The President who was represented at the event by the Minister of Petroleum Resources Mrs Diezani Allison-Madueke stated further that with a 24-month mandate to fix the old refineries, the Nigerian National Petroleum Corporation (NNPC) has already embarked on consultation to ensure that the TAM takes off next year, which is expected to take off with Port Harcourt refinery.
“The nation’s refining capacity would receive significant boost in the next three years, with the coming up three new refineries and the TAM of the traditional refineries, which is now being handled by the companies that first built them to ensure that this time the facilities will actually give us the result that we desire in this country and take us to 95 per cent capacity utilization in all our traditional refineries.”

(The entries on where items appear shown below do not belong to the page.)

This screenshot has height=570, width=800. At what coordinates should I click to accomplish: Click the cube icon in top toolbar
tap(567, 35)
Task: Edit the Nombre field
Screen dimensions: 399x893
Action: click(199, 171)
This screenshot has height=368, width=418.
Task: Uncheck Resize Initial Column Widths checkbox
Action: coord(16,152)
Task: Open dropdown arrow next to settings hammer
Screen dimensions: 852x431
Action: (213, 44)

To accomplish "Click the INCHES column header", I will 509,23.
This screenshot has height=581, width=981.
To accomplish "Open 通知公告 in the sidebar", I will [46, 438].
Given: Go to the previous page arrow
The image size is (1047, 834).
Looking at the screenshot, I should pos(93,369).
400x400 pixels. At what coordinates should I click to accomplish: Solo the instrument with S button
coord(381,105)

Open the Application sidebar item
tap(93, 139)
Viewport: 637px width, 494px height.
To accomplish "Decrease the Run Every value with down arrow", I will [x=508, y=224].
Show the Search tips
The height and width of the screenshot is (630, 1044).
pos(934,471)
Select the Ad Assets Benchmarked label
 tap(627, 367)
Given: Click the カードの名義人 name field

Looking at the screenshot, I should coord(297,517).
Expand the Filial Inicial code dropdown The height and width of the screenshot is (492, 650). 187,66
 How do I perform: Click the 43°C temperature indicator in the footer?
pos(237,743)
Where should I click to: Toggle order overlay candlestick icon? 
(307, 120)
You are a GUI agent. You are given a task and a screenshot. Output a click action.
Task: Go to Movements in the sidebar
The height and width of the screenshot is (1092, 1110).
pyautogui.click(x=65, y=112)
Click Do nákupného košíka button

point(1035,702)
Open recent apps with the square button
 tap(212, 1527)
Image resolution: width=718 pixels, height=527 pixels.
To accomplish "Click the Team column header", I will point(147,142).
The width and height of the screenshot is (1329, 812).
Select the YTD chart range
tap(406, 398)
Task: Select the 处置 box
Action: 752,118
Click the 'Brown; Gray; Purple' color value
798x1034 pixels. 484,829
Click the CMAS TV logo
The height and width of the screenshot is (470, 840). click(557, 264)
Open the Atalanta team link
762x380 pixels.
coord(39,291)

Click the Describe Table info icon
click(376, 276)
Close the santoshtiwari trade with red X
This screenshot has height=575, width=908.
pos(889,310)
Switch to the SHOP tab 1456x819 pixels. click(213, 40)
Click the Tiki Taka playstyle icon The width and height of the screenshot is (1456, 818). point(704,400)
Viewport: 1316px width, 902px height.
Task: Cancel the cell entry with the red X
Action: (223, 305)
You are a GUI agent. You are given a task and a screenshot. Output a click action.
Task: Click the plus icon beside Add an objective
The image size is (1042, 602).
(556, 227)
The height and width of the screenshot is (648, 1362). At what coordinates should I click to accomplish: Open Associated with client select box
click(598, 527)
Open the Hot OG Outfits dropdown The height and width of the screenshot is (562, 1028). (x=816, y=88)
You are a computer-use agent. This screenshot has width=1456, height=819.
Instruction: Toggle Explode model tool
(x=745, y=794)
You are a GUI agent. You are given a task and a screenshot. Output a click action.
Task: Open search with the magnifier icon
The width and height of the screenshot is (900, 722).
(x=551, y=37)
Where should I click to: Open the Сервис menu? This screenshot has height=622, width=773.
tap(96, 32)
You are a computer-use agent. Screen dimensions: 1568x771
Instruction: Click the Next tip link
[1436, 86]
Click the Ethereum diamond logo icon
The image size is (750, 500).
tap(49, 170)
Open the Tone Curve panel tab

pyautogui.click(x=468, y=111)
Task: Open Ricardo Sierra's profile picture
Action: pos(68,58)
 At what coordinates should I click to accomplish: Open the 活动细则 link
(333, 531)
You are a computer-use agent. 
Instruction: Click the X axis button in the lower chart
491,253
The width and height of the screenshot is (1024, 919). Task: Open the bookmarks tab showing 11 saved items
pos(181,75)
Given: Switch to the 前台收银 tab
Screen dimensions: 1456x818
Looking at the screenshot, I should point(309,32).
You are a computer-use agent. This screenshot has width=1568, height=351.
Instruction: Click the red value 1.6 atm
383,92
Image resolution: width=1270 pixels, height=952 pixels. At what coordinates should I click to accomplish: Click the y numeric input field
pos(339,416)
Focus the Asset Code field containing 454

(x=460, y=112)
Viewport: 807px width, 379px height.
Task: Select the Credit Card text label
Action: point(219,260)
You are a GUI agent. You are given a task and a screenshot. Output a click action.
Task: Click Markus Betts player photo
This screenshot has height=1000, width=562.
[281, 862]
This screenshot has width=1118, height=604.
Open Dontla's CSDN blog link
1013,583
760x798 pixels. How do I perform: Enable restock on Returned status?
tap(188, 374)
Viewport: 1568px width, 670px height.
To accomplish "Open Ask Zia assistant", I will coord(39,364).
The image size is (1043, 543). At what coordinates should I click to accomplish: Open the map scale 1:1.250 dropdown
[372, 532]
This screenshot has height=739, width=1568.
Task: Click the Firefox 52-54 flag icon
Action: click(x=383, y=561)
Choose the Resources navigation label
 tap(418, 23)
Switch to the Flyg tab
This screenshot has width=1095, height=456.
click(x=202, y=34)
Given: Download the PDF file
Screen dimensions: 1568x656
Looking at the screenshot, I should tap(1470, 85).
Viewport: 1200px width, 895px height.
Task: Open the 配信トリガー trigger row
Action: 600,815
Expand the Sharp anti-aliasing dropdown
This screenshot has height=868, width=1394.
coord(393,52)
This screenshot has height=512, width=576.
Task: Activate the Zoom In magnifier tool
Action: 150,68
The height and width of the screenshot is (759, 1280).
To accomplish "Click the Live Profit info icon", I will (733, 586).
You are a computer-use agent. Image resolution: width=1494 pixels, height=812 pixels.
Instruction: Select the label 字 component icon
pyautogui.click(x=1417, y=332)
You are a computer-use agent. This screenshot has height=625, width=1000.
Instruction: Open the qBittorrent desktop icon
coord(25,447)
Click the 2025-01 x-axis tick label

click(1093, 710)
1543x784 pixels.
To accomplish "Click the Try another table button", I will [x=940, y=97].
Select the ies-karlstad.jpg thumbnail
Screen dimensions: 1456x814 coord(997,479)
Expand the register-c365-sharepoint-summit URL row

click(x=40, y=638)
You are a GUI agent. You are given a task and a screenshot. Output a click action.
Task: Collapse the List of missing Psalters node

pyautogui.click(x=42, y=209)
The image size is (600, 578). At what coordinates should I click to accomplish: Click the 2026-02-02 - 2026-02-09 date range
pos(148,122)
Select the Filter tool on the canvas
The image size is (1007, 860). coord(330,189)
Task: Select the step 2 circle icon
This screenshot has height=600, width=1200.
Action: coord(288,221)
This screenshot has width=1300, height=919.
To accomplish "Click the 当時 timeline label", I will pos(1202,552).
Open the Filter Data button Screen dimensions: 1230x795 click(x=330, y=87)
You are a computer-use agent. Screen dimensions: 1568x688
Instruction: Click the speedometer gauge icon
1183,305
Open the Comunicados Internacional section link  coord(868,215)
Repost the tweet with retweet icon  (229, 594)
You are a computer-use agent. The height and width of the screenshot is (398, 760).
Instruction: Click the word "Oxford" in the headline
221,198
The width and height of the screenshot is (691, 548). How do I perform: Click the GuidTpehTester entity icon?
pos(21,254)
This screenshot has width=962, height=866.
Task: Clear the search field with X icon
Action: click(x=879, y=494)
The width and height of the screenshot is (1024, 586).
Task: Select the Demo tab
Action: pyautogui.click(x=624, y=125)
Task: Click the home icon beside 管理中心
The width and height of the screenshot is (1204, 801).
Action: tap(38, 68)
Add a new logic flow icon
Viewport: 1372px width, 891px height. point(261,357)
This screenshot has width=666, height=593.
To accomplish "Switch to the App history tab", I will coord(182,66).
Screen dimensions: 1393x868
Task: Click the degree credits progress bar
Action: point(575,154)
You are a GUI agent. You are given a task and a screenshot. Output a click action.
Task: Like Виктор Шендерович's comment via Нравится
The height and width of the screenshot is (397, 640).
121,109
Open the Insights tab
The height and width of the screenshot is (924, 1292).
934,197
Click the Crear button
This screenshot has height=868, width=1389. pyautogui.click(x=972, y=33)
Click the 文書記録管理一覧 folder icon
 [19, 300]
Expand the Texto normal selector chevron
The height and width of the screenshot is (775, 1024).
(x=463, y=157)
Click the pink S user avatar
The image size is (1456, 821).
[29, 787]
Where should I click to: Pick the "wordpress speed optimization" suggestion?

The Group Managing Director of NNPC, Austen Oniwon said: “We have given ourselves 24 months to raise the three refineries, we are starting with Port Harcourt refinery, and we have engaged JDP of
Japan, which is partnering with Tecnimont of Italy and they are presently in talks, with the hope that by the third quarter of next year they will move into Port Harcourt refinery and commence rehabilitation. It is not just the Turn Around Maintenance; it is the full rehabilitation of the refineries.
He clearly stated that the refineries have no limited capacity, linking the past challenges to imbalance on one of the units. He therefore noted that the needed expansion design has been done by the
licensor of the unit. So there is not going to be a major change in configuration of the facility, the plant is still the same.
On the Greenfield refineries, he said the detailed feasibility study had been being completed last July, “so our team will be going to U.K to meet with the consultant to review the feasibility study.
Thereafter, we will engage the financiers and the contractors to also examine the feasibility study and then we will be able to determine appropriately the type and the configuration of the Greenfield
refineries.” He said.
Alison-Madueke earlier expressed hope regarding the passage of the much-delayed Petroleum Industry Bill, which she said must be passed.
“We are monitoring the development in a very focus manner. We are not trying to tidy that alongside the national assembly, we are hoping that when they return from recess, it would be moved ahead speedily, because the sooner we can get it accommodated into law, hopefully before the end of this year, the better for us all. So we are working very stringently alongside the National Assembly to ensure that it is put into place and promulgated into law when it represent the most anticipated Act that we could possibly get, because this is the act that the oil and gas sector will stand on for years to come.
We are moving speedily ahead with the commercial architect of the gas industrialisation that is put in place to ensure that over the next four years, the petrochemical plant, the fertilizer blending plant, the methanol plant, the central processing facilities, the LPG distribution plants will all be fully in place and giving Nigerians the dividends in the real economy, particularly in terms of capacity building and job creation that all Nigerians deserve.”
She gave assurance on the full implementation of the Nigerian content Act, which she said is already having dynamic impact on the lives of various Nigerian operators at all levels within the downstream sector of the oil and gas industry.